(Collected data entries)
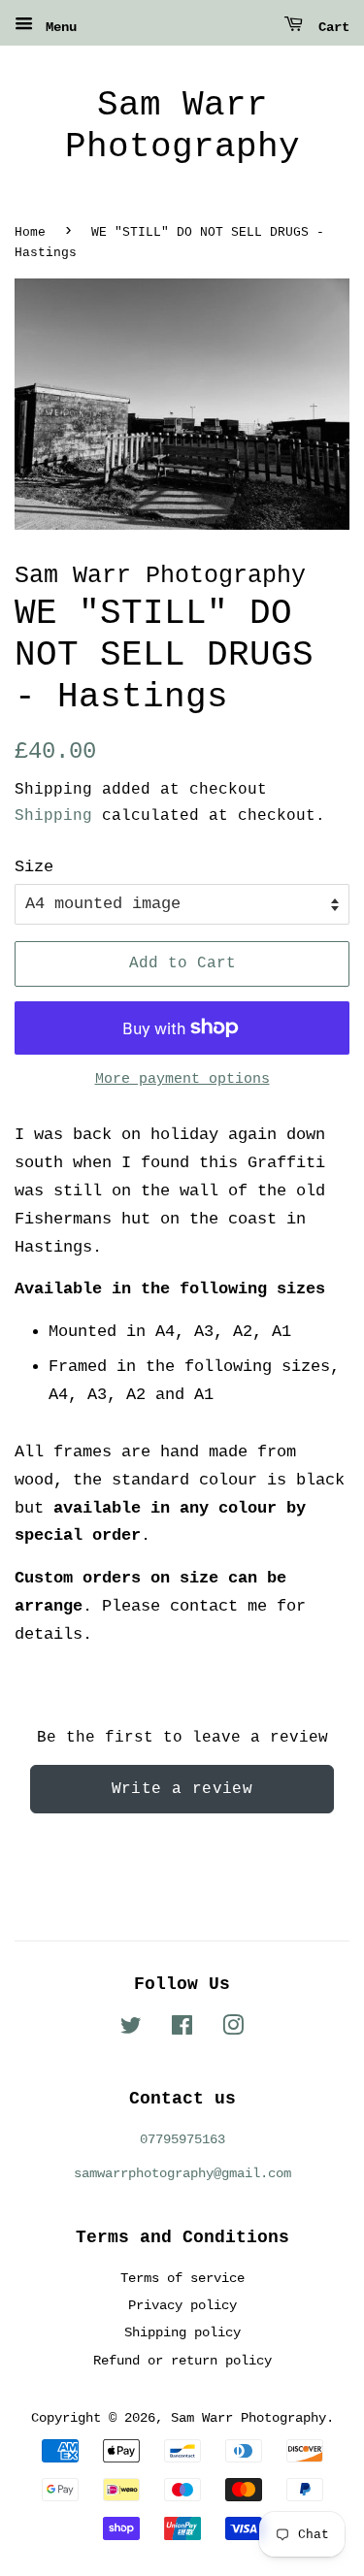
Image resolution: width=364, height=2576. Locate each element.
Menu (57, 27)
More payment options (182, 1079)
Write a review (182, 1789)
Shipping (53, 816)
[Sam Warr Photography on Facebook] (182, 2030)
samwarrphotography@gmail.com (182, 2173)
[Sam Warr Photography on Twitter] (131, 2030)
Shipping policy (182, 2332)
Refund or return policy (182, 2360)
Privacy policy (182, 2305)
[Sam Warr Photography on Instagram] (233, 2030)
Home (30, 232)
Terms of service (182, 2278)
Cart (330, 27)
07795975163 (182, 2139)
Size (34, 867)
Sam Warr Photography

_Exercise details:_
Tell how many lines of the entries above include "policy". The answer should be the number and nothing more.

_Solution below:_
3